7
votes

There have been countless discussions on Stackoverflow and beyond about FFT and pitch detection.

It's generally accepted that FFT, while fast, is not very accurate for a lot of applications but it's not often explained why.

I'd like to explain my understanding of why this is the case, in the hope that someone smarter than me can correct me and fill in the blanks where I cannot.


FFT converts input data from the time domain to the frequency domain.

Initially, we start with a series of data which, if we were to plot on a graph, would have the amplitude of the sound at a given point in time on the Y axis, and time along the X axis.
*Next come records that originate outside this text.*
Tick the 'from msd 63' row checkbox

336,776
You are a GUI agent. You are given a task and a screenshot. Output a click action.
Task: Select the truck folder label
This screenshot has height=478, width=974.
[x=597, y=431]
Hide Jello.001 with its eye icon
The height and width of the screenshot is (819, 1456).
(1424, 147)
This is in the time domain.

FFT converts these values of amplitudes at points in time, to amplitudes at different frequencies.

The number of data output from the FFT is the SAME as the number of data input

If we input the amplitudes for 10 points in time (10 samples) FFT will output the amplitudes for 10 different frequencies within those samples (after multiplying the sqrt of the imaginary and real numbers).

Which frequencies is determined by the following:

We call the output from an FFT a bin, the width of each bin is calculated by dividing the sample rate by the number of samples in the FFT:

bin width = Sample Rate(Hz)/FFT Length (n samples)

With some real values, that could be:

bin_width = 44100 / 512 = 86.132

So we have 512 bins from our FFT (remember it's the same no. of data in as out), and each one spans 86.132 Hz.

So for a given bin, we can calculate which frequency it represents by:

Bin Freq (Hz) = Bin number (n) * bin width (Hz)

Using the values from above, the 3rd bin in the FFT output would represent the amplitude at 258.398Hz:

Bin Freq (Hz) = 3 * 86.132 = 258.396Hz

This means that with the given sample rate and buffer size, the FFT output cannot be any more accurate than ± 86.132Hz.

If you require greater accuracy (say 1Hz) you'd have to either reduce the sample rate, or increase the buffer size (or both).

desired bin width: 1Hz = 44100 / 44100  # A buffer size of 44100 would work in this instance 

As the buffer size gets closer to the sample rate, the issue of latency becomes more of a problem.

FFT Results per second = Sample Rate / Buffer Size = 44100/44100 = 1 FFT per second

(44100 samples per second, to fill a 44100 sample buffer = 1 full buffer per second).

I realise that there's more to FFT than merely calculating the fundamental frequency (the bin with the highest amplitude), but is my understanding of FFT in Pitch Detection correct so far?

Are there any ways of improving the accuracy of an FFT without sacrificing latency?

4
Note that FFT works the best with buffer of size of a power of two.nalply
@nalply: That's the case for some FFT implementations, but certainly not all. FFT implementations work recursively, and require that at each step the remaining data is partitioned in N equal chunks. Depending on the implementation, different choices of N are allowed but 2 is virtually always allowed. 3 and 5 are less common. 4 is redundant (that's just 2x2), as is 6 (2x3). A factor 7 starts to become less useful as you can pad up to 8.MSalters

4 Answers

3
votes

In addition to the nice answer by @HartmutPfitzinger recommending zero padding and interpolation, it's worth pointing out that there are important fundamental limits on the information you can get from the Fourier transform of a time-limited signal extract.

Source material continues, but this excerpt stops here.